• [Page]:
-=-=-
Exploring Xiaomi's Practical Applications of BERT in NLP

Machine Heart Column

Author: Xiaomi AI Lab NLP Team

When a technology is applied in practice, it often encounters various challenges. Taking BERT as an example, when adapting to business needs, engineers need to make various adjustments according to specific scenarios. This article introduces the practical exploration of the Xiaomi AI Lab NLP team in applying BERT.

Exploring Xiaomi's Practical Applications of BERT in NLP

In recent years, pre-trained models have made a significant impact in the field of Natural Language Processing (NLP), with one of the most important works being Google’s release of the BERT pre-trained model in 2018 [1]. Since its release, the BERT pre-trained model has achieved excellent results on various natural language understanding tasks, ushering in the era of pre-training and fine-tuning in NLP, inspiring a series of subsequent pre-trained model works in the NLP field. At the same time, the BERT model has been widely applied in industrial fields related to NLP and has achieved good results. However, due to the complexity of data formats in industrial applications and the performance requirements for inference, the BERT model often cannot be directly applied to NLP businesses; it needs to be adjusted and modified according to specific scenarios and data to meet the practical needs of the business.

The Xiaomi AI Lab NLP team has actively explored the forefront of NLP since its establishment, aiming to apply advanced NLP technologies to the company’s core businesses, supporting the NLP technology needs of information flow, search recommendations, voice interactions, and more. Recently, we conducted exploratory research on the application of the BERT pre-trained model in various businesses, utilizing various deep learning technologies to leverage and modify the powerful BERT pre-trained model to meet the data forms and performance requirements of the business, achieving good results and applying it to dialogue understanding, voice interaction, and foundational NLP algorithms among other fields. Below, we will specifically introduce the practical exploration of BERT in Xiaomi’s NLP business, which is divided into three parts: the first part is an introduction to the BERT pre-trained model, the second part is the practical exploration of the BERT model, and the third part is a summary and reflections.

BERT Pre-trained Model Introduction

The full name of the BERT pre-trained model [1] is Bidirectional Encoder Representations from Transformers, which is based on the Transformer architecture. Its main idea is to use the Transformer network [2] as the basic structure of the model and pre-train it on a large-scale unsupervised corpus through two pre-training tasks: masked language modeling and next sentence prediction. This results in the pre-trained BERT model. Based on this pre-trained model, fine-tuning is performed on downstream NLP tasks. The BERT pre-trained model can fully utilize the language prior knowledge learned during unsupervised pre-training and transfer it to downstream NLP tasks during fine-tuning, achieving excellent results on 11 downstream natural language processing tasks and initiating a new paradigm of pre-training in natural language processing.
-=-=-
• [Information shown]:
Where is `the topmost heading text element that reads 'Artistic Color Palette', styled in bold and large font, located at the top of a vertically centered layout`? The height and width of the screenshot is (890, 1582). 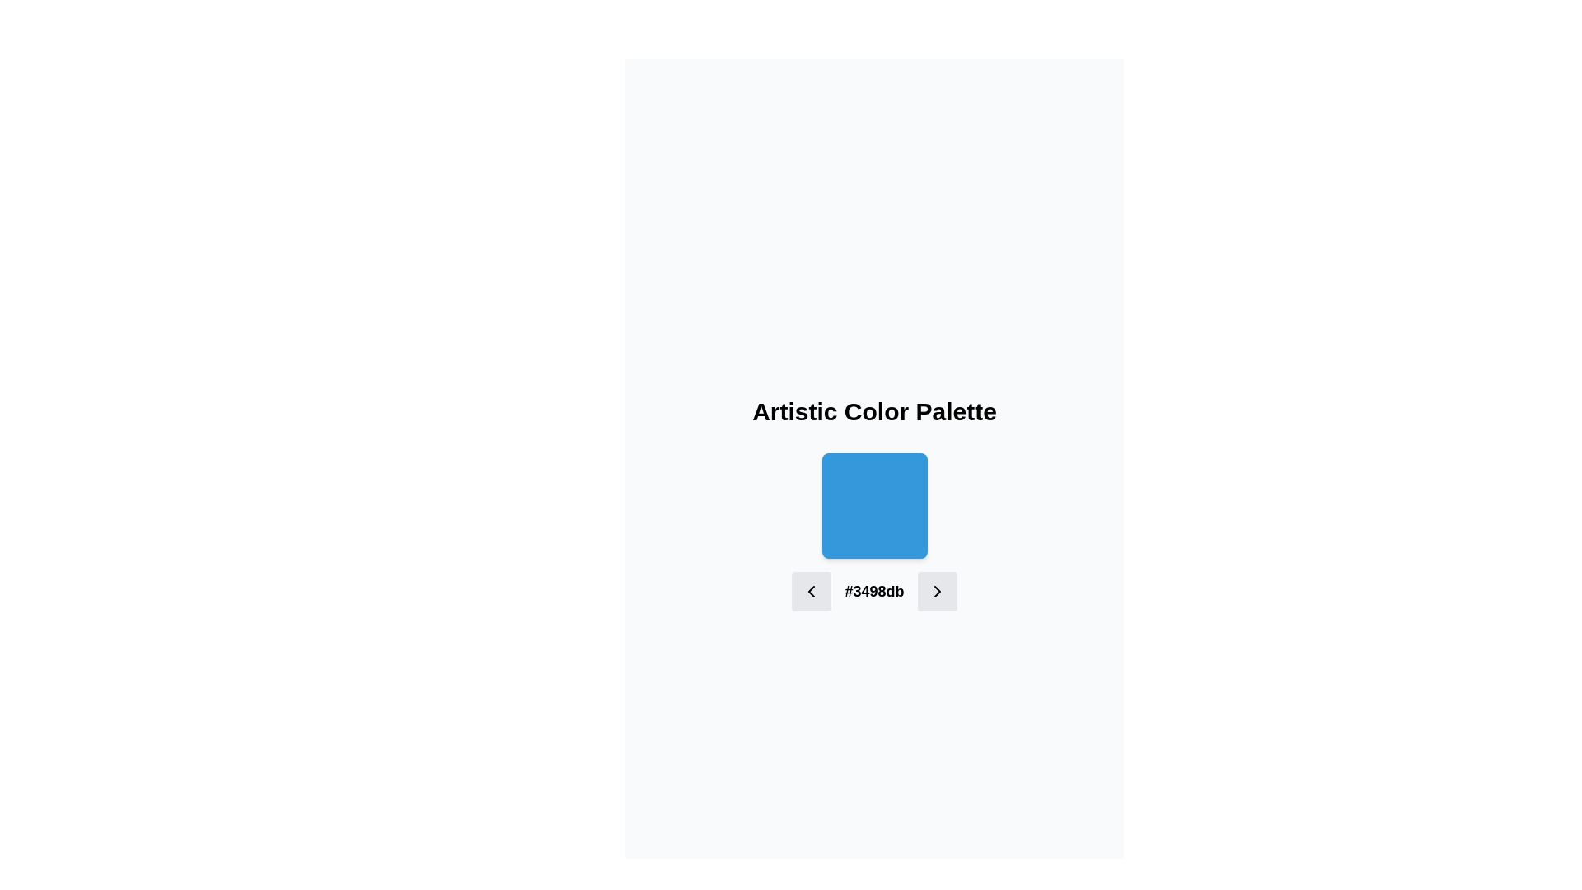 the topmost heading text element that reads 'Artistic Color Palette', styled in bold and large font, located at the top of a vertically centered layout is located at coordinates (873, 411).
-=-=-
• [Requirements]:
A) According to the BERT article, which two pre-training tasks are used to pre-train the model?
B) Continue the article on Xiaomi's use of BERT from where it stops.

• [Exercise results]:
A) Masked language modeling and next sentence prediction.

B)
The structure of the BERT model mainly consists of three parts: the input layer, the encoding layer, and the task-related layer. The input layer includes token embeddings, position embeddings, and segment embeddings, and the three are summed to obtain the input representation of each word. The encoding layer directly uses the Transformer encoder [2] to encode the representation of the input sequence. The task-related layer of the BERT model varies depending on the downstream task; for example, for text classification tasks, the task-related layer is typically a linear classifier with softmax.

The BERT model employs two pre-training tasks: one is the Masked Language Model (MLM) and the other is Next Sentence Prediction (NSP). Through these two pre-training tasks, the BERT model can learn prior language knowledge and later transfer it to downstream tasks. The principle of the first pre-training task, the Masked Language Model (MLM), is to randomly select a certain proportion (15%) of words in the input sequence and replace them with a mask token [MASK], and then predict these masked words based on the bidirectional context. The main goal of the second pre-training task, Next Sentence Prediction (NSP), is to predict whether sentence B is the next sentence of sentence A based on the two input sentences A and B.

The pre-trained BERT model can be used for downstream natural language processing tasks. When using it, the task-related layer is added on top of the pre-trained BERT model, and fine-tuning is performed on specific tasks. Typically, we extract the vector representation corresponding to the last layer of the BERT model and feed it into the task-related layer to obtain the target probabilities for the task to be modeled. For example, in a text classification task, we extract the vector representation corresponding to the last [CLS] token and then perform a linear transformation and softmax normalization to obtain the classification probabilities. During fine-tuning, all parameters of the BERT model and the task-related layer are updated together to optimize the loss function for the current downstream task.

The BERT model, based on the pre-training and fine-tuning paradigm, has many advantages. Through pre-training on a large-scale unsupervised corpus, the BERT model can introduce rich prior semantic knowledge, providing better initialization for downstream tasks, reducing overfitting on downstream tasks, and decreasing the reliance on large-scale data for downstream tasks. At the same time, the deep Transformer encoding layers used by the BERT model have strong representational capabilities, so downstream tasks do not require overly complex task-related layers, simplifying the model design for downstream tasks and providing a unified framework for various natural language processing tasks.

Practical Exploration of the BERT Model

In the practical application of the BERT model, it often needs to be adjusted according to specific business forms. The original BERT model can only model text sequences and lacks the ability to model other features; at the same time, the BERT model has too many parameters, and its inference speed is slow, which cannot meet the performance requirements for business deployment. Additionally, the BERT model needs to be fine-tuned separately for each sub-task, lacking universality and not being able to effectively utilize shared information between tasks. In practice, we have used various deep learning techniques such as feature fusion, attention mechanisms, ensemble learning, knowledge distillation, and multi-task learning to enhance or modify the BERT model, applying it to multiple specific tasks and achieving good business results. Below, we mainly introduce the practical exploration of the BERT model in three business areas: dialogue system intent recognition, voice interaction query completion, and Xiaomi NLP platform multi-granularity word segmentation.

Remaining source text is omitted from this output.